Una vez cuajada esta crema-mermelada, se sirve acompañada con una crema -natillas de vainilla, ésta es la forma más tradicional de consumirlo, aunque acompañado de helado o nata fresca está igualmente apetecible. Un abrazo y espero que disfrutéis de este postre.
Apartar 150-170 gr de frutos rojos.
Separar un poco del zumo y diluir en él el sobre de natillas.
Añadir el resto del zumo en un cazo. Incorporar los frutos rojos (600 gr aprox.) y llevar al fuego por espacio de 10-12 minutos, removiendo de vez en cuando. De manera opcional, se puede enriquecer el sabor añadiendo 5 minutos antes del final un chorrito de ron. El alcohol se evapora y el sabor se incrementa notablemente.
Una vez pasados los 10 minutos, apartamos el cazo del fuego y añadimos el vaso de zumo con natillas. Mezclamos muy bien hasta conseguir una crema de consistencia densa.
Verter en los recipientes elegidos para presentar, añadir dentro los frutos rojos que teníamos reservados y dejar enfriar.
Poner un poco de leche fría en un vasito y verter la harina de maíz hasta disolver ésta completamente. Agregar la yema de huevo y volver a mover.
Aparte, en el caso de que optéis por la vainilla, partir con la punta de un cuchillo la vaina a lo largo y raspar el contenido, añadiéndolo al resto de la leche. Poner también la pizca de sal y llevar al fuego. En lugar de la vaina de vainilla, se puede añadir el azúcar avainillado a la leche si sois más golosos.

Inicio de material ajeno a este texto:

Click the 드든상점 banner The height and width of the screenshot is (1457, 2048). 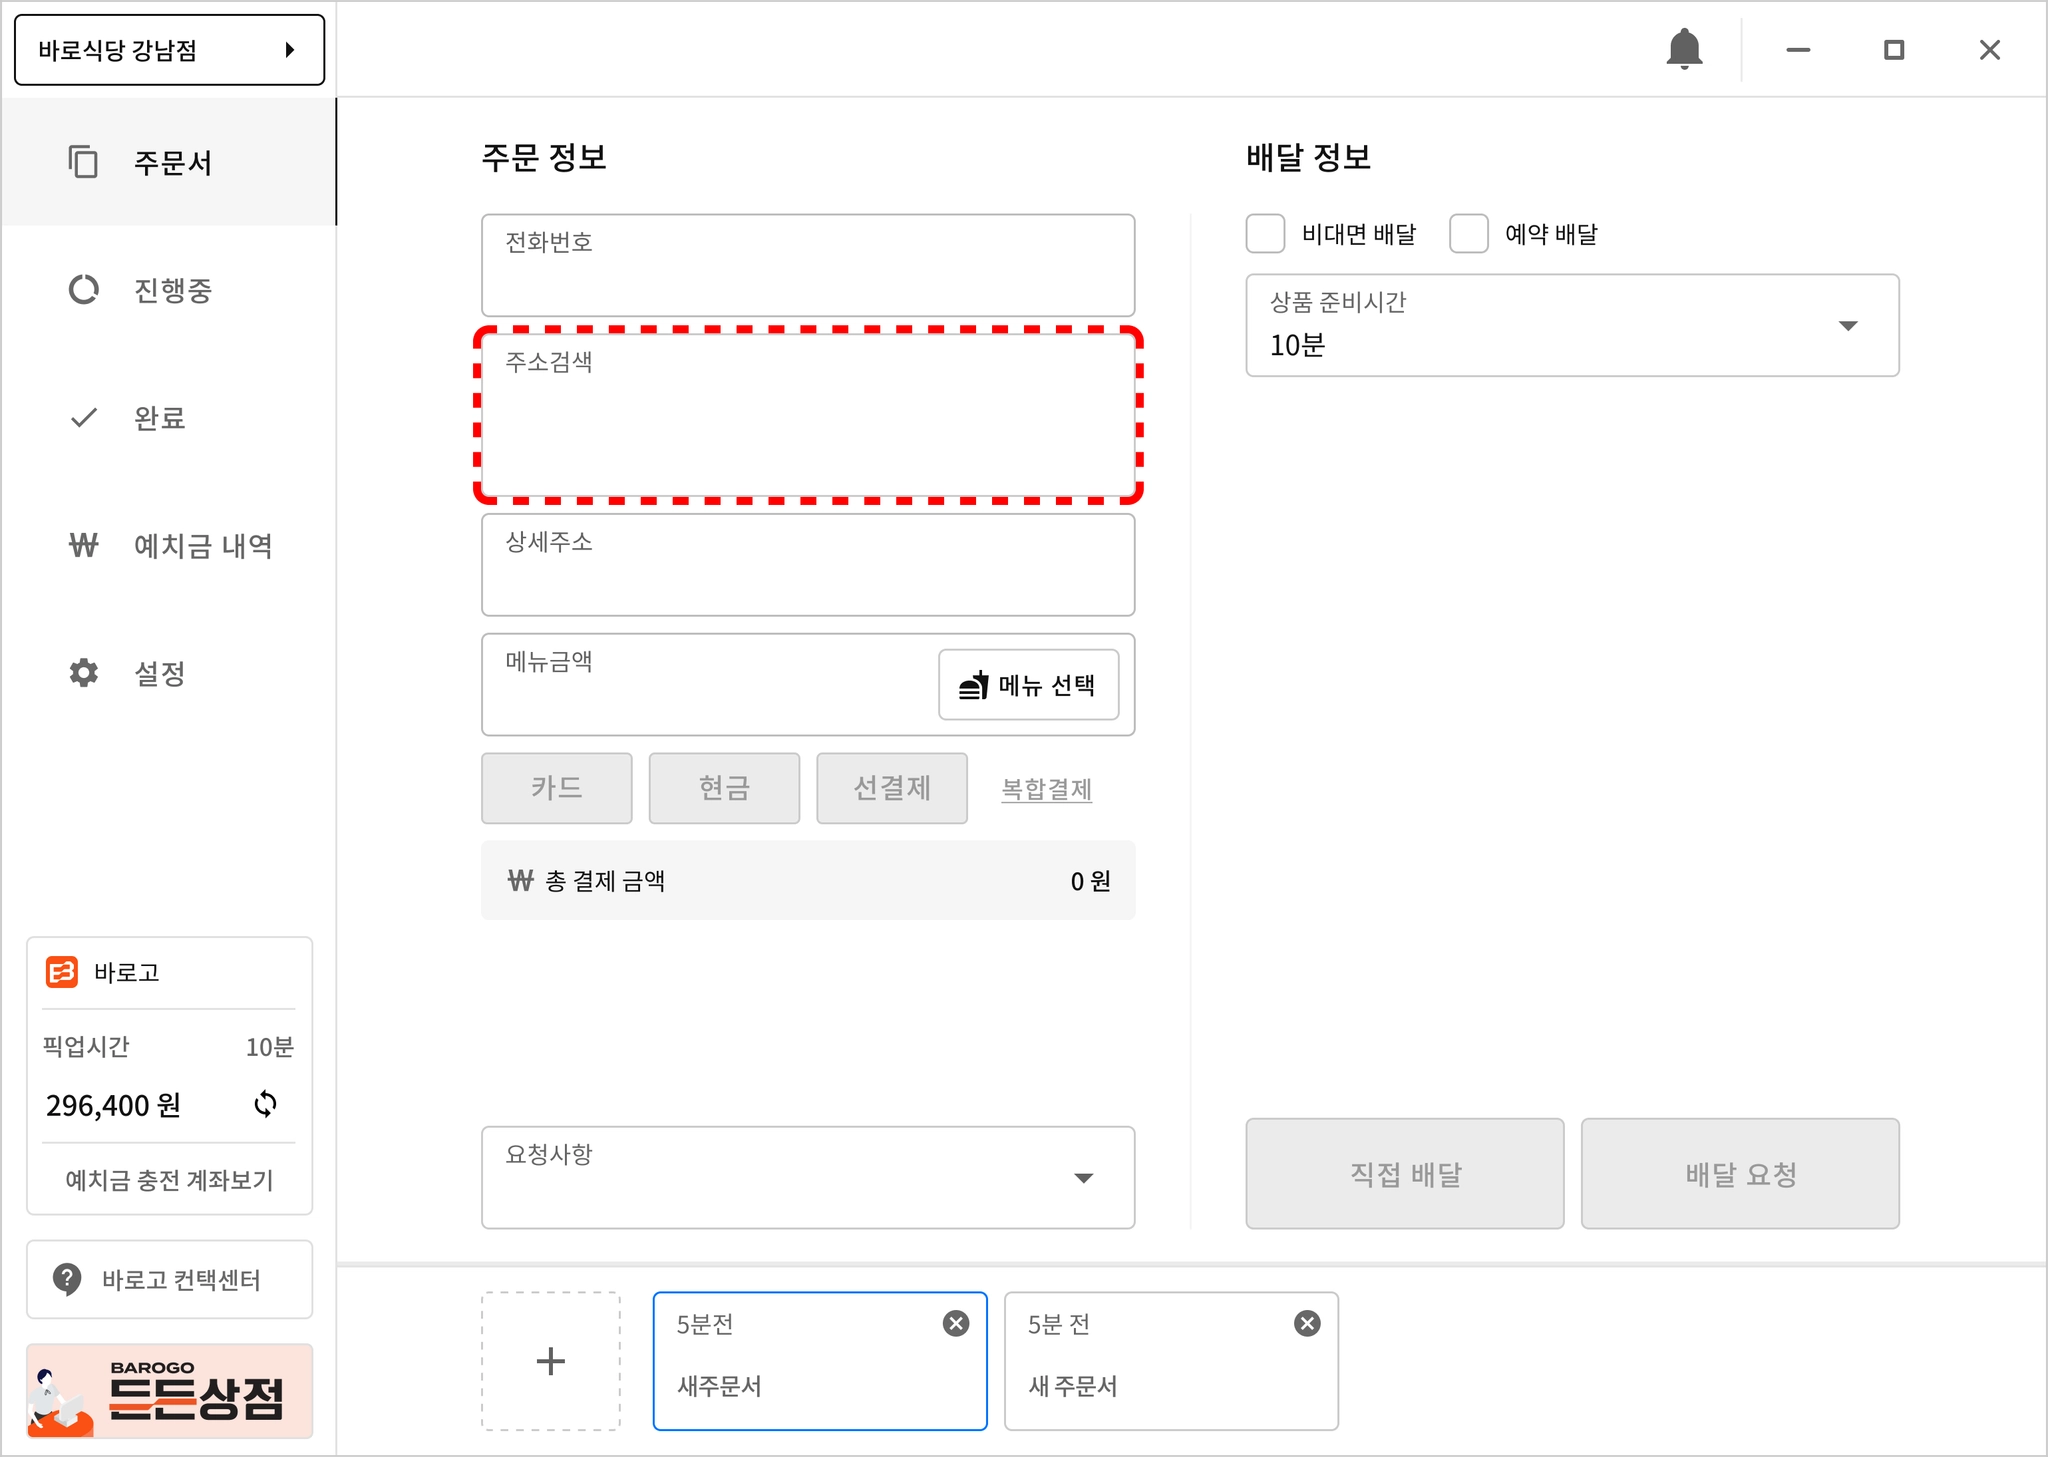[x=169, y=1391]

Una vez que la leche este caliente pero sin llegar a hervir, incorporar el vasito con la maicena y la yema de huevo. Bajar el fuego al mínimo y remover constantemente hasta lograr unas natillas medianamente densas. Dejamos enfriar un poco y vertemos sobre la crema de frutos rojos que teníamos reservada en sus recipientes. Dejar enfriar 1-2 horas y decorar con menta fresca y frutos rojos en el momento de servir.